Dois aplicativos de encontros voltados para homens gays, Blued e Finka, foram removidos das lojas de aplicativos da Apple e Android na China, na terça-feira (11). A medida reacende preocupações sobre um possível endurecimento da repressão contra a comunidade LGBT+ no país.
A homossexualidade deixou de ser crime na China em 1999 e foi retirada da lista de transtornos psiquiátricos em 2001. No entanto, casais do mesmo sexo ainda não têm direito ao casamento ou à adoção, e o país não possui leis que protejam contra a discriminação por orientação sexual ou identidade de gênero.
Em resposta à revista Wired, a Apple confirmou a remoção dos aplicativos, informando que agiu conforme determinação da Administração do Ciberespaço da China. “Cumprimos as leis dos países onde operamos. Com base em uma ordem da autoridade chinesa, removemos esses dois aplicativos apenas da loja local”, declarou a empresa.

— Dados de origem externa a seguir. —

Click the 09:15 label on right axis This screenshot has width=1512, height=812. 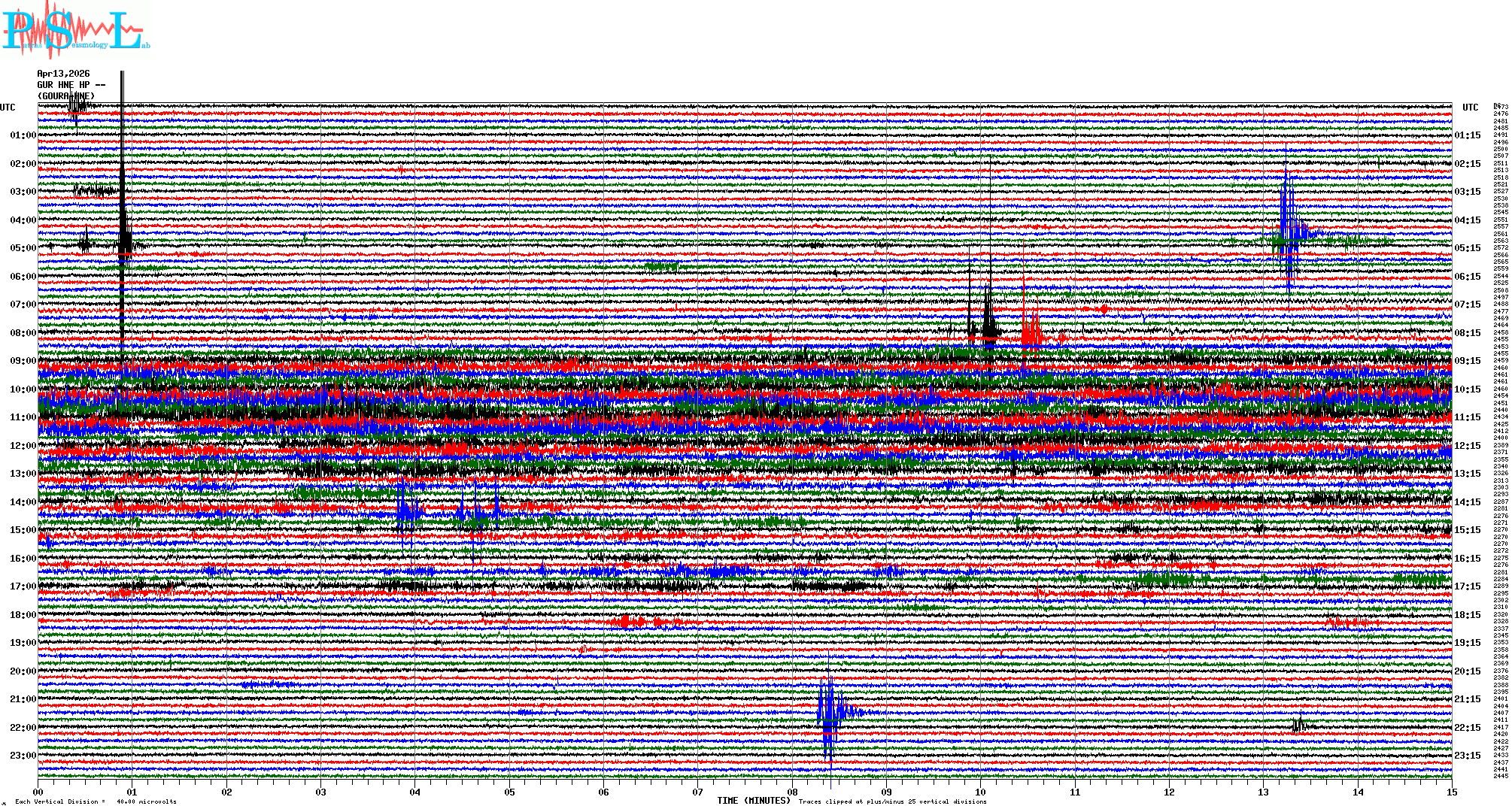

Os bloqueios fazem parte de um contexto mais amplo de controle digital no país. Aplicativos internacionais de namoro, como Tinder e Grindr, foram bloqueados no início de 2022, assim como redes sociais populares no Ocidente — entre elas Facebook e Instagram.
Até mesmo o TikTok, de origem chinesa, não opera no território continental. No lugar, os usuários têm acesso ao Douyin, versão nacional da plataforma, com conteúdo restrito e regras de moderação mais rigorosas.